AI Article Synopsis

  • - Terahertz time-domain spectroscopy (THz-TDS) offers high signal-to-noise ratios by capturing electric field amplitude over time, providing detailed optical parameters like refractive index, but data extraction remains complex and lacks standardized methods, causing measurement discrepancies.
  • - Low frequency noise can interfere with phase reconstruction of signals, and issues like laser power fluctuations lead to measurement errors if not properly managed.
  • - The research utilizes ensembles of deep neural networks trained on synthetic data to automatically extract the complex refractive index, overcoming challenges like phase unwrapping and laser drift, and outperforming traditional extraction methods.

Article Abstract

Terahertz time-domain spectroscopy (THz-TDS) achieves excellent signal-to-noise ratios by measuring the amplitude of the electric field in the time-domain, resulting in the full, complex, frequency-domain information of materials' optical parameters, such as the refractive index. However the data extraction process is non-trivial and standardization of practices are still yet to be cemented in the field leading to significant variation in sample measurements.

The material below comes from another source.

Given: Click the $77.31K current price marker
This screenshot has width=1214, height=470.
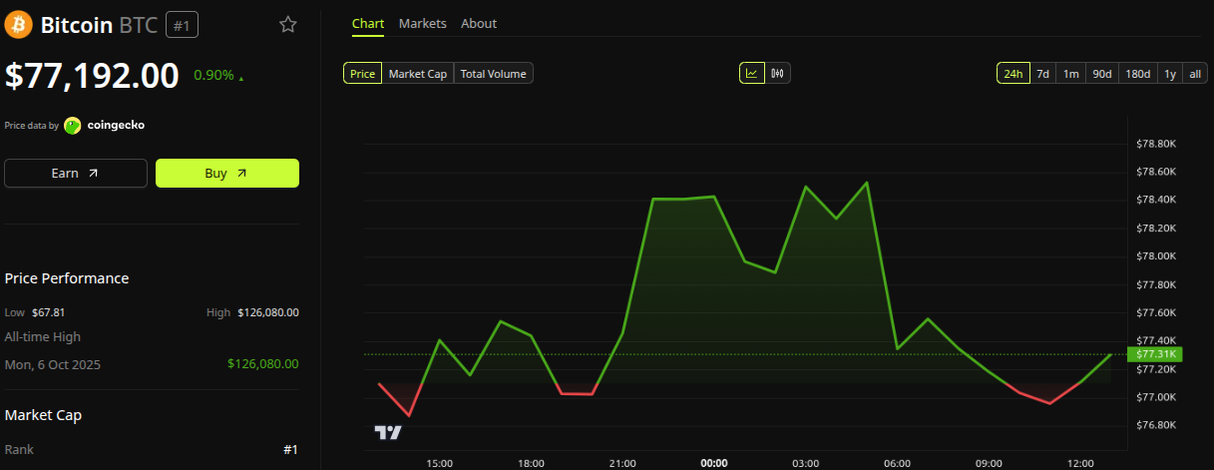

One such contribution is low frequency noise offsetting the phase reconstruction of the Fourier transformed signal. Additionally, experimental errors such as fluctuations in the power of the laser driving the spectrometer (laser drift) can heavily contribute to erroneous measurements if not accounted for. We show that ensembles of deep neural networks trained with synthetic data extract the frequency-dependent complex refractive index, whereby required fitting steps are automated and show resilience to phase unwrapping variations and laser drift. We show that training with synthetic data allows for flexibility in the functionality of networks yet the produced ensemble supersedes current extraction techniques.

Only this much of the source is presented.